Entries from a dataset
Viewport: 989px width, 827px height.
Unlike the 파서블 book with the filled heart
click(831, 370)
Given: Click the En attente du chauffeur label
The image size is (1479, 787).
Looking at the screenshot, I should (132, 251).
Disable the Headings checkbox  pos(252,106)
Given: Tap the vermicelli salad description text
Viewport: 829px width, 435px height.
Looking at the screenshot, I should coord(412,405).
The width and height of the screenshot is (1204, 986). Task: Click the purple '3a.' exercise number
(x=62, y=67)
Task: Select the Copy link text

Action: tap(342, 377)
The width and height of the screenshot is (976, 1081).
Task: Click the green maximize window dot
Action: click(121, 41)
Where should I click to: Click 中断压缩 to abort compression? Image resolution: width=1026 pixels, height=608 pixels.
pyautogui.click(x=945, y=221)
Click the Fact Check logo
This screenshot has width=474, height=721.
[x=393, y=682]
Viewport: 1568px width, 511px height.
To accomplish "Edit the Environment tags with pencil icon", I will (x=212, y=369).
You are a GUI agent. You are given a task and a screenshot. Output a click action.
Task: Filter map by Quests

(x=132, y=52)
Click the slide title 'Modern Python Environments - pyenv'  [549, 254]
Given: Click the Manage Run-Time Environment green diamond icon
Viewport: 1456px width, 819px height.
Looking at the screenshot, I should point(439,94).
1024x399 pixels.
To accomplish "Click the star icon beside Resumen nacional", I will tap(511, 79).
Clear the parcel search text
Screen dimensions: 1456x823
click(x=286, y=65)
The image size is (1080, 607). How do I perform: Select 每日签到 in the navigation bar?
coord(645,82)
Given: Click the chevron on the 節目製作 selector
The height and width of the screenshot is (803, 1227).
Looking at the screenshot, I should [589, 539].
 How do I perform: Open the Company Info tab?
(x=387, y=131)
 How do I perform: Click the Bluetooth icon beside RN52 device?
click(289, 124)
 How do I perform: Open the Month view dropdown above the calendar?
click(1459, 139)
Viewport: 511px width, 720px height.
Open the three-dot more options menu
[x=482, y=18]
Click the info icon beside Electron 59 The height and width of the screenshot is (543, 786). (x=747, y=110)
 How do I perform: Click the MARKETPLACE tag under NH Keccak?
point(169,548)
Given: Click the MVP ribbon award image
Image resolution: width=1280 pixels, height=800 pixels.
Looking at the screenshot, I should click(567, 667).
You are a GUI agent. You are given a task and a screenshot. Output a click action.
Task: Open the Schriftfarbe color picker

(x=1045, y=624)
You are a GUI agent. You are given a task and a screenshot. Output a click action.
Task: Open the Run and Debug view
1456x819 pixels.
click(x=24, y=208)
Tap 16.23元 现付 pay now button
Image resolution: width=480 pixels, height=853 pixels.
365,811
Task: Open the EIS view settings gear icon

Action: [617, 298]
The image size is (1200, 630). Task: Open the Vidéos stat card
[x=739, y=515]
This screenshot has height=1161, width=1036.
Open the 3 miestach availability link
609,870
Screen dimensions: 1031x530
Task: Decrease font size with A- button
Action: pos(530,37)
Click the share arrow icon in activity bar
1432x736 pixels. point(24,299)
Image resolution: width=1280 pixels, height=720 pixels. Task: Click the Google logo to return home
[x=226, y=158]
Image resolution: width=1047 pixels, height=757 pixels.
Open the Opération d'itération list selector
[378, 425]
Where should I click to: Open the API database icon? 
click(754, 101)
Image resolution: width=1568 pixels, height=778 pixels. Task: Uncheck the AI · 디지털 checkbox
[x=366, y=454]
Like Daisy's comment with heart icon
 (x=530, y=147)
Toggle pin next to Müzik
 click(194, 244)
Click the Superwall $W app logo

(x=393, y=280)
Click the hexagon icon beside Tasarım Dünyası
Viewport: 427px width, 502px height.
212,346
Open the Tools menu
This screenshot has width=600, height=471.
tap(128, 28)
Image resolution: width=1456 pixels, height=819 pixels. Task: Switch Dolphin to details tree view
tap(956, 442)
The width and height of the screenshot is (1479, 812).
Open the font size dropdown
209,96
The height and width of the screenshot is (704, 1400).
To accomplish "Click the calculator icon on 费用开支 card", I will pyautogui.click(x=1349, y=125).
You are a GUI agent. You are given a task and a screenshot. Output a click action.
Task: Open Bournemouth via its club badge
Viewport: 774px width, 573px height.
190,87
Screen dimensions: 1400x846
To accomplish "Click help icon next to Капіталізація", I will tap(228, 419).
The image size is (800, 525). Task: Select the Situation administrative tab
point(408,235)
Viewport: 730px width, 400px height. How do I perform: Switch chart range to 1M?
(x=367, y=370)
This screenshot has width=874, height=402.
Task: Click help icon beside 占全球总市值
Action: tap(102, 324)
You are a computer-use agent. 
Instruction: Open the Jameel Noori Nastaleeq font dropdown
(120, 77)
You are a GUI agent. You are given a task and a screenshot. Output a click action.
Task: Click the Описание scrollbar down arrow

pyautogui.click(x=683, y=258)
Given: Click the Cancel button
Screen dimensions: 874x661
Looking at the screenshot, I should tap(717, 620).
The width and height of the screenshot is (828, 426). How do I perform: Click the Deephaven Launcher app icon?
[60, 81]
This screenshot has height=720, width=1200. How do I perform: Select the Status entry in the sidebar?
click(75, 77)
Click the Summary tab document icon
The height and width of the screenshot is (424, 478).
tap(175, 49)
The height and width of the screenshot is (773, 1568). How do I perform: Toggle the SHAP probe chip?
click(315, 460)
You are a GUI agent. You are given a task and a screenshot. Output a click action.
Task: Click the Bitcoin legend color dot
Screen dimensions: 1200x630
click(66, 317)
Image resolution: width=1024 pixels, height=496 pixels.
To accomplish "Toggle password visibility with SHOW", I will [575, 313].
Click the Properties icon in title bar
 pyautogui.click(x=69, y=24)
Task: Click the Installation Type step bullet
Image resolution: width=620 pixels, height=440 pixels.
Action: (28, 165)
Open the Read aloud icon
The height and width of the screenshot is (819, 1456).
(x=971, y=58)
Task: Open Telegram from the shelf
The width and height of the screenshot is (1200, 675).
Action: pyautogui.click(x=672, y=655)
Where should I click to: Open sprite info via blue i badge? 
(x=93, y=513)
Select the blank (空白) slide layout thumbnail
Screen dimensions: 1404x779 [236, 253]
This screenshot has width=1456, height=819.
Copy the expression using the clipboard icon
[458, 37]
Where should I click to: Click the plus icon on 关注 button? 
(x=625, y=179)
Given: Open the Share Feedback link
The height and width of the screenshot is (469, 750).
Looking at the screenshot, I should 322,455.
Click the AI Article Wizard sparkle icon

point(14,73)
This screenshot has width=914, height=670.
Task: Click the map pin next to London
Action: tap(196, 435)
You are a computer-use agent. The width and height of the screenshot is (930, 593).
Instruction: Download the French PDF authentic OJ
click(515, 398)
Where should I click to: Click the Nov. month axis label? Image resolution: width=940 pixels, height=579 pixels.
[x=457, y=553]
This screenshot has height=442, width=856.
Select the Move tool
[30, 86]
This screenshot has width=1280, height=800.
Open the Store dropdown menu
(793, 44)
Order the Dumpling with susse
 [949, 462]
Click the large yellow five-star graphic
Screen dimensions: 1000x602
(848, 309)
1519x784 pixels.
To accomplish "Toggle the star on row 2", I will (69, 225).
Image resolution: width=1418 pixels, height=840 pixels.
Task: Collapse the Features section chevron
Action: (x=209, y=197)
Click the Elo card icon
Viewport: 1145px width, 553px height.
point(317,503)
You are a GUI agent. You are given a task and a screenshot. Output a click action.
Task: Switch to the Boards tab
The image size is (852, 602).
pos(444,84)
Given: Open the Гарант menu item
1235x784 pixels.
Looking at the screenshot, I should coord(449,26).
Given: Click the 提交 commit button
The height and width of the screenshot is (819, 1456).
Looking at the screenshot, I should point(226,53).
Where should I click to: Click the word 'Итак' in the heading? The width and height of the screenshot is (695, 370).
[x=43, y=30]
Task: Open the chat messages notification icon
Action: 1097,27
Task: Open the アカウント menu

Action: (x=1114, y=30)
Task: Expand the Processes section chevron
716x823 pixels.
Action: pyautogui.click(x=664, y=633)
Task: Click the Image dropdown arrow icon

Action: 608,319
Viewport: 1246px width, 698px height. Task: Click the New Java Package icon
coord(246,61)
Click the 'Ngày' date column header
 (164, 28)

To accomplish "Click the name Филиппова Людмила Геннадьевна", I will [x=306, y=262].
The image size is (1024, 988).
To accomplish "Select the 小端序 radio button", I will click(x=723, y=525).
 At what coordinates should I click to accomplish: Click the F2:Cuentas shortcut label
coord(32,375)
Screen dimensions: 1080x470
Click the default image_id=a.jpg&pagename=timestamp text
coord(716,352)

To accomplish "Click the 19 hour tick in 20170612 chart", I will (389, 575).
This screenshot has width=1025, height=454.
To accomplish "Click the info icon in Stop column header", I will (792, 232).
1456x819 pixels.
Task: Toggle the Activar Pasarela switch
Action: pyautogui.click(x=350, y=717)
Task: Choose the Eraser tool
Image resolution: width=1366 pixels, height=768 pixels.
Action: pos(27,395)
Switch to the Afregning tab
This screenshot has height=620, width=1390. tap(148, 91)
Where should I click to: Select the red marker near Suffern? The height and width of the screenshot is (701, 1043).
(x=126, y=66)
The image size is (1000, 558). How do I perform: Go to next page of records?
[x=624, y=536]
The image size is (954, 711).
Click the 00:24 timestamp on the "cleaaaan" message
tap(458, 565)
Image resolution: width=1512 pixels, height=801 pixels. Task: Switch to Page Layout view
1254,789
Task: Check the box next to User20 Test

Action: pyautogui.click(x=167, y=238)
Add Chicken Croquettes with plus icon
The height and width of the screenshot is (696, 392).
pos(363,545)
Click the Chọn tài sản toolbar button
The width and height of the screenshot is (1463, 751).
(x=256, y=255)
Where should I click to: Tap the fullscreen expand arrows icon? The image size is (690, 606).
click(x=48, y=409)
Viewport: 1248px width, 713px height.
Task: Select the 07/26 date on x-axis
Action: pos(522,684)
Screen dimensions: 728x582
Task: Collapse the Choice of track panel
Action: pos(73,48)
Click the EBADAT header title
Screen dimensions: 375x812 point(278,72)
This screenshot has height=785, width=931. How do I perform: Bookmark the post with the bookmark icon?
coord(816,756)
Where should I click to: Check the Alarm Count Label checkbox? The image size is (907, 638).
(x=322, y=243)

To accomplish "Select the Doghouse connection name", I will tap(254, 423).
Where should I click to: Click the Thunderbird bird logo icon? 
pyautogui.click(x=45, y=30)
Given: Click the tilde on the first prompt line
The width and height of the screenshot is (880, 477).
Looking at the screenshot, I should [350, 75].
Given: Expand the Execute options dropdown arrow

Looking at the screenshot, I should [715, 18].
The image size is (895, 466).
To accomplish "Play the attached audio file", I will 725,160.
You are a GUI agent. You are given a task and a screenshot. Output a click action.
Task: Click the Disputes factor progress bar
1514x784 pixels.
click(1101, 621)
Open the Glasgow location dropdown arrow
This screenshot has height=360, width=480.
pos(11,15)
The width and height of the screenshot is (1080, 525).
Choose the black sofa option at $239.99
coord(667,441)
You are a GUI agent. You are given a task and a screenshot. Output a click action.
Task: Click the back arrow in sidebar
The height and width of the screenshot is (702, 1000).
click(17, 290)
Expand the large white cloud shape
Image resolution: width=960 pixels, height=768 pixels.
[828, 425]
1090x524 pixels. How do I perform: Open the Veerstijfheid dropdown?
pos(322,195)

:: Aim ::
Can you convert the records, from the first line through the line that contains "Looking at the screenshot, I should point(439,94).", into a JSON list with one string per line and blank lines left out?

:: Result for this exercise ::
[
  "Viewport: 989px width, 827px height.",
  "Unlike the 파서블 book with the filled heart",
  "click(831, 370)",
  "Given: Click the En attente du chauffeur label",
  "The image size is (1479, 787).",
  "Looking at the screenshot, I should (132, 251).",
  "Disable the Headings checkbox  pos(252,106)",
  "Given: Tap the vermicelli salad description text",
  "Viewport: 829px width, 435px height.",
  "Looking at the screenshot, I should coord(412,405).",
  "The width and height of the screenshot is (1204, 986). Task: Click the purple '3a.' exercise number",
  "(x=62, y=67)",
  "Task: Select the Copy link text",
  "Action: tap(342, 377)",
  "The width and height of the screenshot is (976, 1081).",
  "Task: Click the green maximize window dot",
  "Action: click(121, 41)",
  "Where should I click to: Click 中断压缩 to abort compression? Image resolution: width=1026 pixels, height=608 pixels.",
  "pyautogui.click(x=945, y=221)",
  "Click the Fact Check logo",
  "This screenshot has width=474, height=721.",
  "[x=393, y=682]",
  "Viewport: 1568px width, 511px height.",
  "To accomplish \"Edit the Environment tags with pencil icon\", I will (x=212, y=369).",
  "You are a GUI agent. You are given a task and a screenshot. Output a click action.",
  "Task: Filter map by Quests",
  "(x=132, y=52)",
  "Click the slide title 'Modern Python Environments - pyenv'  [549, 254]",
  "Given: Click the Manage Run-Time Environment green diamond icon",
  "Viewport: 1456px width, 819px height.",
  "Looking at the screenshot, I should point(439,94)."
]